What I haven’t yet said is the influence of chattel slavery runs throughout the book even if the authors are careful to exclude any but the most indirect mentions of it. Reading it immediately after finishing Michael W. Twitty’s The Cooking Gene: A Journey Through African American Culinary History in the Old South brought that element of the recipes and narrative to the fore. It’s why I picked this South Carolina volume from the two dozen available on the used book cart.

Black cooks working in white households, referenced in Carolina Cookery, is a legacy that continued into my memory. During a visit to Sangamon County, Illinois I dined at a home with such an arrangement. I felt uncomfortable about the vestige of slavery then and today it would be outrageous for a salary man without further means to be able to afford a part-time cook. In the United States, hiring girls and middle-aged women for house work is a common form of lowly paid work. At a young age my grandmother left the farm and worked as a house servant and cook in the Minnesota Twin-Cities. She continued to work for wealthy clients into my teen years. Maybe I should get over it but there was more to the experience than a woman finding work she knew how to do. It is a form of economic white privilege I today find repugnant.

What do I mean by an “improvisational cuisine?”

It’s what I’m doing, and also how many Americans organize their cuisine. For me that means creating a food ecology from which I pull in elements of our kitchen garden, the farms where I work, and area markets to prepare meals based on what’s readily available. Occasionally I purchase items on-line or via snail mail when I want something that’s not available locally. Recently I bought bags of dried Mexican-grown Guajillo chilies and Mexican oregano on-line. It is a never-ending process that produces, as Tamar Adler called it, “an everlasting meal.”

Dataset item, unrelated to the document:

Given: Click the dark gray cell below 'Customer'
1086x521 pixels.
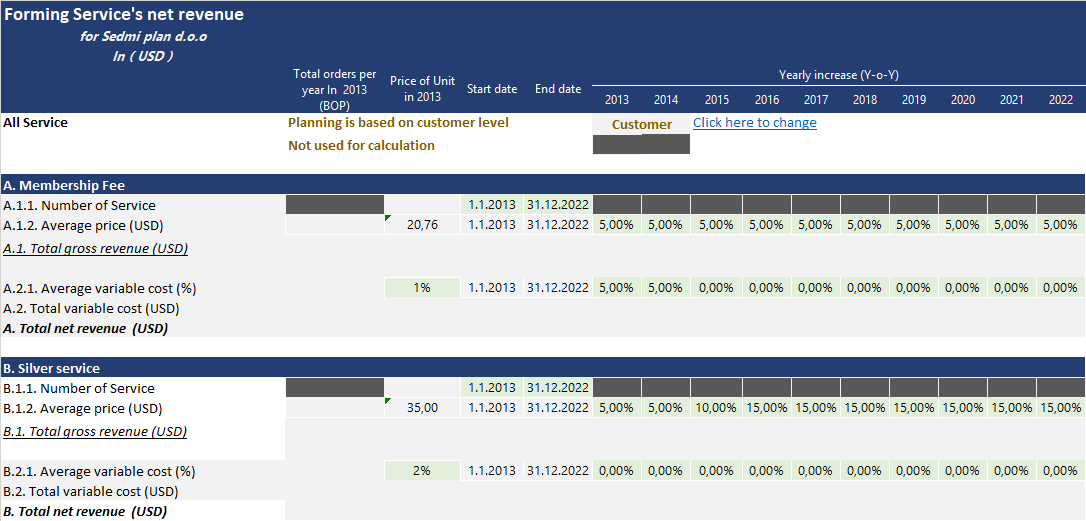Looking at the screenshot, I should [x=641, y=145].

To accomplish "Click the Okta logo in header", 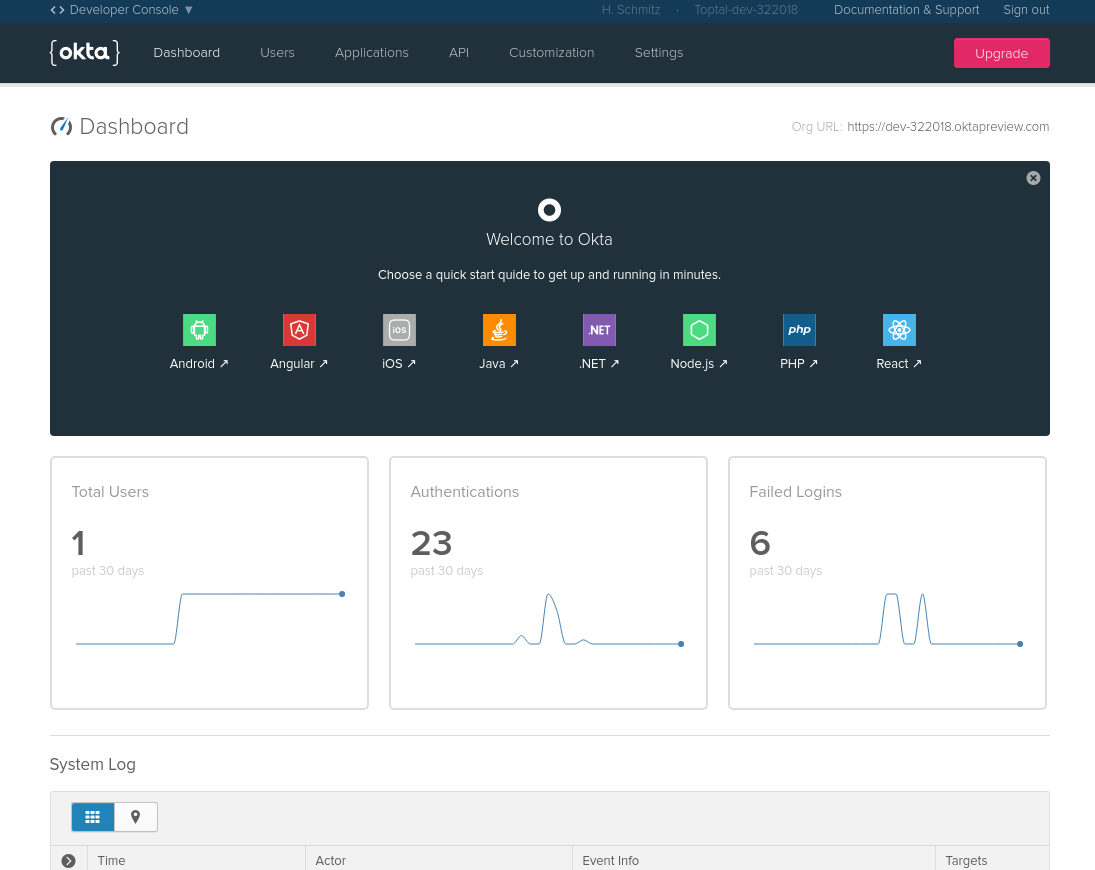I will [84, 53].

At home, we are lacto-ovo-vegetarian which requires and fosters a constant dialogue about nutrition, cooking, ingredients, flavors and diet. Being vegetarian strips away most traditional dishes. Occasionally we mimic meat dishes with the growing number of manufactured meat substitutes. If we make a pie chart of our diet, those meat substitutes would occupy a tiny slice.

Improvisational cuisine draws from the broader society. For example, Mother was one of the first white women I knew who prepared tacos in her kitchen. When she did, I invited some of my friends to share them. In retrospect, a contributing reason she took up this dish was the introduction of tortillas into our local grocery store before the advent of “Mexican food” sections like one finds at a supermarket today. It was another chance to use many ingredients normally found in her pantry to make something different and special.

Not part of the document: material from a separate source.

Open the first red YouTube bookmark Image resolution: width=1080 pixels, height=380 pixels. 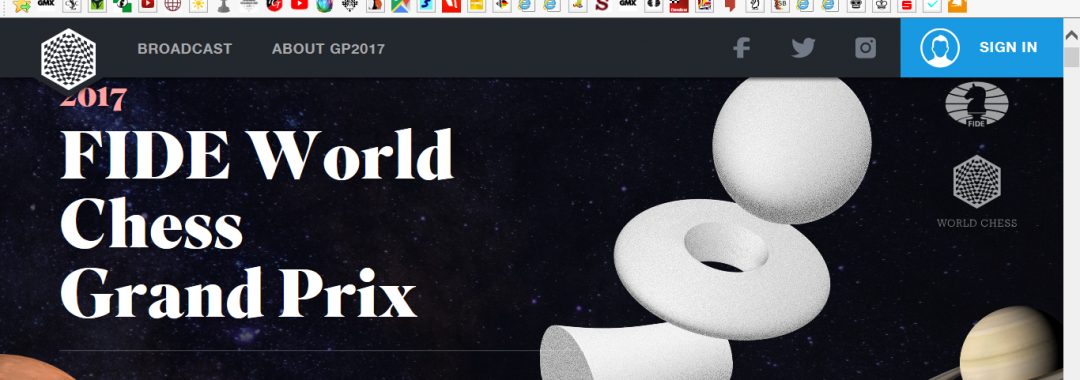click(147, 5)
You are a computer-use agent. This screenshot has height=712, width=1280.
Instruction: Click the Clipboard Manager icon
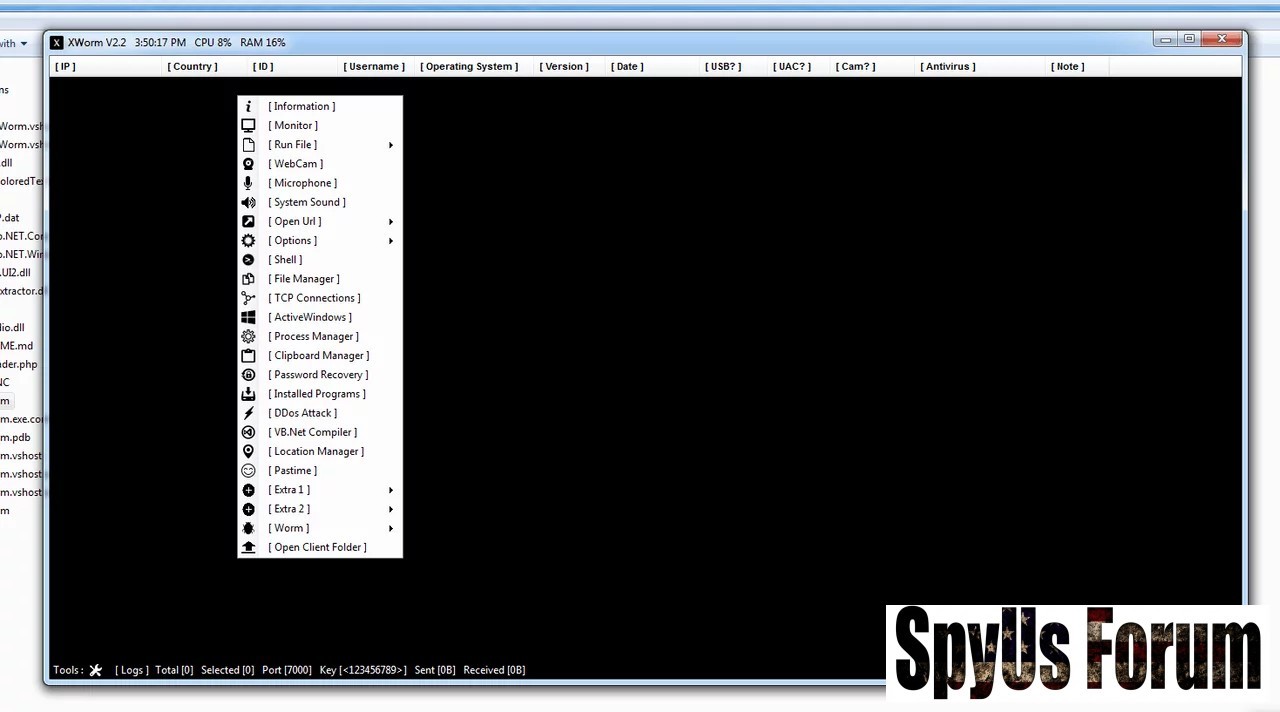(x=248, y=356)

I make tacos today, typically for breakfast, and they are more improvisational than Mother’s were, but use some of the same techniques. I buy raw flour tortillas to cook as I need them and make my own with corn Masa. The tortilla is a delivery system for a pan-fried amalgam of fresh vegetables, herbs and spices, and protein topped with salsa or hot sauce, fresh tomatoes in season, and a form of soft cheese. It is a recognizable dish even though the ingredients vary from day to day.

Exploring the symbiosis between traditional and improvisational cuisine is a popular topic when talking to friends and neighbors about cooking. There is more to explore.